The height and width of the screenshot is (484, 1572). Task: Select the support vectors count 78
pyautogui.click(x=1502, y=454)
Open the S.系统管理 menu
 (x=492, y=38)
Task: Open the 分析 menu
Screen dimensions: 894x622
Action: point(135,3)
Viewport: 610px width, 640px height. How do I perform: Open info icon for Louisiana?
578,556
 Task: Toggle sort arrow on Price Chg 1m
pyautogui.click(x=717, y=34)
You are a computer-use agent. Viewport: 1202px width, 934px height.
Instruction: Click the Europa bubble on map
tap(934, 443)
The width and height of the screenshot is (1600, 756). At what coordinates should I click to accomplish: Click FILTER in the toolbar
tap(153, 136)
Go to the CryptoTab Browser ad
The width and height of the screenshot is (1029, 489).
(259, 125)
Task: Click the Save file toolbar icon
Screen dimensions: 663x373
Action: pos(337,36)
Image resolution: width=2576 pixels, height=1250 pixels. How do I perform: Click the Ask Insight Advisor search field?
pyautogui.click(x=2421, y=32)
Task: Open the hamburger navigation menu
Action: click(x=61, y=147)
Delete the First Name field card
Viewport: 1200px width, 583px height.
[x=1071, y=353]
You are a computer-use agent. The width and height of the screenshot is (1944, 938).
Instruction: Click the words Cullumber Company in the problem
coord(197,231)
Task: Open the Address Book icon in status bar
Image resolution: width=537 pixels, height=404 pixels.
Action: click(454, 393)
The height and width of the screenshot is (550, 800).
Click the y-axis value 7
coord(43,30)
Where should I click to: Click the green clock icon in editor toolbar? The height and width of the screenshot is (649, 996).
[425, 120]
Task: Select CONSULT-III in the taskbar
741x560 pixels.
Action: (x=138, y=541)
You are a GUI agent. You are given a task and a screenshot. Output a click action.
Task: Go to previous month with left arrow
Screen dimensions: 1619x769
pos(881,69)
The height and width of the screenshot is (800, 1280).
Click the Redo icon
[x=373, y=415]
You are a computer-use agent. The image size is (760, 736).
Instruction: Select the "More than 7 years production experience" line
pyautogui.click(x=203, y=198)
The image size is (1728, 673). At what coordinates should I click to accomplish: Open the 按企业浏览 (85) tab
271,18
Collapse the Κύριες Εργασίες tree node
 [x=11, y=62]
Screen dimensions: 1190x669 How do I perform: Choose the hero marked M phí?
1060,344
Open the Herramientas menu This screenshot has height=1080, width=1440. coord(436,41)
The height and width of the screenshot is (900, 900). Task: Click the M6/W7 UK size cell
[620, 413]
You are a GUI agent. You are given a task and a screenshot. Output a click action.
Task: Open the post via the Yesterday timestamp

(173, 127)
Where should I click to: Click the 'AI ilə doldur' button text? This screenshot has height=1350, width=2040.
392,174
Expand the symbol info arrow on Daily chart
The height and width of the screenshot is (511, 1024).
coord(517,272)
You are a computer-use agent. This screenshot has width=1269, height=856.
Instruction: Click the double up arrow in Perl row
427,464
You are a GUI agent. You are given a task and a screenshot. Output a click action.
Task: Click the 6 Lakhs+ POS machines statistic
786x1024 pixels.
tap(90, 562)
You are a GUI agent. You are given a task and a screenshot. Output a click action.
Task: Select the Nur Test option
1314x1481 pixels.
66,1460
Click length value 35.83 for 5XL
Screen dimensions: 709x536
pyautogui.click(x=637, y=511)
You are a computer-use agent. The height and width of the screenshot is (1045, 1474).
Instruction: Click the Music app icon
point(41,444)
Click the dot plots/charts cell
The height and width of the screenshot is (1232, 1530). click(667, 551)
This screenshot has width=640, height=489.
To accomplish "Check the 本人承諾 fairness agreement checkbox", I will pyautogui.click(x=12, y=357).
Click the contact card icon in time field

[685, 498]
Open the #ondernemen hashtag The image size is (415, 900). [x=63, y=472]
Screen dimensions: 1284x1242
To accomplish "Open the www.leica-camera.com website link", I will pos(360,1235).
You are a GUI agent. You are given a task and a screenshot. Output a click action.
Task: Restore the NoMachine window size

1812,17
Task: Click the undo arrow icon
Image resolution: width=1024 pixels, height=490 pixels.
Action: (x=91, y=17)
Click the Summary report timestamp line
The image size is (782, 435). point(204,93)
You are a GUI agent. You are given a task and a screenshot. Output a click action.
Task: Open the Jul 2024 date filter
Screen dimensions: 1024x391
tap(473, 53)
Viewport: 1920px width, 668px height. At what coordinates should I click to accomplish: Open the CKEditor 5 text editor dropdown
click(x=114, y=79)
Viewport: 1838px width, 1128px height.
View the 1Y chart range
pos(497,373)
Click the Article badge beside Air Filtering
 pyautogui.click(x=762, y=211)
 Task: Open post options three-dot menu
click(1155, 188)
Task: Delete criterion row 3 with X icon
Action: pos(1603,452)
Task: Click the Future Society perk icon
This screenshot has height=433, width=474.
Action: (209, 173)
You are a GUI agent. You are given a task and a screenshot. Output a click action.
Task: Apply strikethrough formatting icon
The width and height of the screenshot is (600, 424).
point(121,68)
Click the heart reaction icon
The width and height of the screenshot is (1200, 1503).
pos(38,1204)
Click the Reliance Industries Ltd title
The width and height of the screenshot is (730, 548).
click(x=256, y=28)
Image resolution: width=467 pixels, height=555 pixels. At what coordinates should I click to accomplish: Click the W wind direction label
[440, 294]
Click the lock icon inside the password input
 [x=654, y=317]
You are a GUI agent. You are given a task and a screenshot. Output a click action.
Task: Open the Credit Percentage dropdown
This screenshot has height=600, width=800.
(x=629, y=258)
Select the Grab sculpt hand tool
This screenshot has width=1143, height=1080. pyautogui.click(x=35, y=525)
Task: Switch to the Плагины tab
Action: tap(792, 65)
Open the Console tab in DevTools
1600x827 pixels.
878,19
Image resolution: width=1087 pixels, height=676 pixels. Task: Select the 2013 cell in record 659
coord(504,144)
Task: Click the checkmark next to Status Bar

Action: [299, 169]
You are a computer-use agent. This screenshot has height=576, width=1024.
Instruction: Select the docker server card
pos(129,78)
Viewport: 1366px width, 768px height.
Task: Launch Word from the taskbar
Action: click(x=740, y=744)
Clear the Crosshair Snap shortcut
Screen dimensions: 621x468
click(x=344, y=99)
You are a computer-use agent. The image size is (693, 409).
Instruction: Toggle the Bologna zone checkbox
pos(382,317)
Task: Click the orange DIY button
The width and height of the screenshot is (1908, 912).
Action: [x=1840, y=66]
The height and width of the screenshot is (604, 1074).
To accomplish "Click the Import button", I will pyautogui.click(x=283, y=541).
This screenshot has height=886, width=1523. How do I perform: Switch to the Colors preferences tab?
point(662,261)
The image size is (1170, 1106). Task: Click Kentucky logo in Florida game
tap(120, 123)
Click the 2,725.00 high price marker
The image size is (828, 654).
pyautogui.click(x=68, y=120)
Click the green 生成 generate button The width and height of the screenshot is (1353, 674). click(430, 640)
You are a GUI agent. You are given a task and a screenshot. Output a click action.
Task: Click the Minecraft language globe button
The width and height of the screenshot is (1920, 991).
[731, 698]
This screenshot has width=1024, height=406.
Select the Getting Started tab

→ **Your task**
Retype the material above in full, with nothing altered.

→ **Solved exercise**
The height and width of the screenshot is (484, 1572). Task: Select the support vectors count 78
pyautogui.click(x=1502, y=454)
Open the S.系统管理 menu
 (x=492, y=38)
Task: Open the 分析 menu
Screen dimensions: 894x622
Action: point(135,3)
Viewport: 610px width, 640px height. How do I perform: Open info icon for Louisiana?
578,556
 Task: Toggle sort arrow on Price Chg 1m
pyautogui.click(x=717, y=34)
You are a computer-use agent. Viewport: 1202px width, 934px height.
Instruction: Click the Europa bubble on map
tap(934, 443)
The width and height of the screenshot is (1600, 756). At what coordinates should I click to accomplish: Click FILTER in the toolbar
tap(153, 136)
Go to the CryptoTab Browser ad
The width and height of the screenshot is (1029, 489).
(259, 125)
Task: Click the Save file toolbar icon
Screen dimensions: 663x373
Action: pos(337,36)
Image resolution: width=2576 pixels, height=1250 pixels. How do I perform: Click the Ask Insight Advisor search field?
pyautogui.click(x=2421, y=32)
Task: Open the hamburger navigation menu
Action: click(x=61, y=147)
Delete the First Name field card
Viewport: 1200px width, 583px height.
[x=1071, y=353]
You are a computer-use agent. The width and height of the screenshot is (1944, 938).
Instruction: Click the words Cullumber Company in the problem
coord(197,231)
Task: Open the Address Book icon in status bar
Image resolution: width=537 pixels, height=404 pixels.
Action: click(454, 393)
The height and width of the screenshot is (550, 800).
Click the y-axis value 7
coord(43,30)
Where should I click to: Click the green clock icon in editor toolbar? The height and width of the screenshot is (649, 996).
[425, 120]
Task: Select CONSULT-III in the taskbar
741x560 pixels.
Action: (x=138, y=541)
You are a GUI agent. You are given a task and a screenshot. Output a click action.
Task: Go to previous month with left arrow
Screen dimensions: 1619x769
pos(881,69)
The height and width of the screenshot is (800, 1280).
Click the Redo icon
[x=373, y=415]
You are a computer-use agent. The image size is (760, 736).
Instruction: Select the "More than 7 years production experience" line
pyautogui.click(x=203, y=198)
The image size is (1728, 673). At what coordinates should I click to accomplish: Open the 按企业浏览 (85) tab
271,18
Collapse the Κύριες Εργασίες tree node
 [x=11, y=62]
Screen dimensions: 1190x669 How do I perform: Choose the hero marked M phí?
1060,344
Open the Herramientas menu This screenshot has height=1080, width=1440. coord(436,41)
The height and width of the screenshot is (900, 900). Task: Click the M6/W7 UK size cell
[620, 413]
You are a GUI agent. You are given a task and a screenshot. Output a click action.
Task: Open the post via the Yesterday timestamp

(173, 127)
Where should I click to: Click the 'AI ilə doldur' button text? This screenshot has height=1350, width=2040.
392,174
Expand the symbol info arrow on Daily chart
The height and width of the screenshot is (511, 1024).
coord(517,272)
You are a computer-use agent. This screenshot has width=1269, height=856.
Instruction: Click the double up arrow in Perl row
427,464
You are a GUI agent. You are given a task and a screenshot. Output a click action.
Task: Click the 6 Lakhs+ POS machines statistic
786x1024 pixels.
tap(90, 562)
You are a GUI agent. You are given a task and a screenshot. Output a click action.
Task: Select the Nur Test option
1314x1481 pixels.
66,1460
Click length value 35.83 for 5XL
Screen dimensions: 709x536
pyautogui.click(x=637, y=511)
You are a computer-use agent. The height and width of the screenshot is (1045, 1474).
Instruction: Click the Music app icon
point(41,444)
Click the dot plots/charts cell
The height and width of the screenshot is (1232, 1530). click(667, 551)
This screenshot has width=640, height=489.
To accomplish "Check the 本人承諾 fairness agreement checkbox", I will pyautogui.click(x=12, y=357).
Click the contact card icon in time field

[685, 498]
Open the #ondernemen hashtag The image size is (415, 900). [x=63, y=472]
Screen dimensions: 1284x1242
To accomplish "Open the www.leica-camera.com website link", I will pos(360,1235).
You are a GUI agent. You are given a task and a screenshot. Output a click action.
Task: Restore the NoMachine window size

1812,17
Task: Click the undo arrow icon
Image resolution: width=1024 pixels, height=490 pixels.
Action: (x=91, y=17)
Click the Summary report timestamp line
The image size is (782, 435). point(204,93)
You are a GUI agent. You are given a task and a screenshot. Output a click action.
Task: Open the Jul 2024 date filter
Screen dimensions: 1024x391
tap(473, 53)
Viewport: 1920px width, 668px height. At what coordinates should I click to accomplish: Open the CKEditor 5 text editor dropdown
click(x=114, y=79)
Viewport: 1838px width, 1128px height.
View the 1Y chart range
pos(497,373)
Click the Article badge beside Air Filtering
 pyautogui.click(x=762, y=211)
 Task: Open post options three-dot menu
click(1155, 188)
Task: Delete criterion row 3 with X icon
Action: pos(1603,452)
Task: Click the Future Society perk icon
This screenshot has height=433, width=474.
Action: (209, 173)
You are a GUI agent. You are given a task and a screenshot. Output a click action.
Task: Apply strikethrough formatting icon
The width and height of the screenshot is (600, 424).
point(121,68)
Click the heart reaction icon
The width and height of the screenshot is (1200, 1503).
pos(38,1204)
Click the Reliance Industries Ltd title
The width and height of the screenshot is (730, 548).
click(x=256, y=28)
Image resolution: width=467 pixels, height=555 pixels. At what coordinates should I click to accomplish: Click the W wind direction label
[440, 294]
Click the lock icon inside the password input
 [x=654, y=317]
You are a GUI agent. You are given a task and a screenshot. Output a click action.
Task: Open the Credit Percentage dropdown
This screenshot has height=600, width=800.
(x=629, y=258)
Select the Grab sculpt hand tool
This screenshot has width=1143, height=1080. pyautogui.click(x=35, y=525)
Task: Switch to the Плагины tab
Action: tap(792, 65)
Open the Console tab in DevTools
1600x827 pixels.
878,19
Image resolution: width=1087 pixels, height=676 pixels. Task: Select the 2013 cell in record 659
coord(504,144)
Task: Click the checkmark next to Status Bar

Action: [299, 169]
You are a computer-use agent. This screenshot has height=576, width=1024.
Instruction: Select the docker server card
pos(129,78)
Viewport: 1366px width, 768px height.
Task: Launch Word from the taskbar
Action: click(x=740, y=744)
Clear the Crosshair Snap shortcut
Screen dimensions: 621x468
click(x=344, y=99)
You are a computer-use agent. The image size is (693, 409).
Instruction: Toggle the Bologna zone checkbox
pos(382,317)
Task: Click the orange DIY button
The width and height of the screenshot is (1908, 912).
Action: [x=1840, y=66]
The height and width of the screenshot is (604, 1074).
To accomplish "Click the Import button", I will pyautogui.click(x=283, y=541).
This screenshot has height=886, width=1523. How do I perform: Switch to the Colors preferences tab?
point(662,261)
The image size is (1170, 1106). Task: Click Kentucky logo in Florida game
tap(120, 123)
Click the 2,725.00 high price marker
The image size is (828, 654).
pyautogui.click(x=68, y=120)
Click the green 生成 generate button The width and height of the screenshot is (1353, 674). click(430, 640)
You are a GUI agent. You are given a task and a screenshot. Output a click action.
Task: Click the Minecraft language globe button
The width and height of the screenshot is (1920, 991).
[731, 698]
This screenshot has width=1024, height=406.
Select the Getting Started tab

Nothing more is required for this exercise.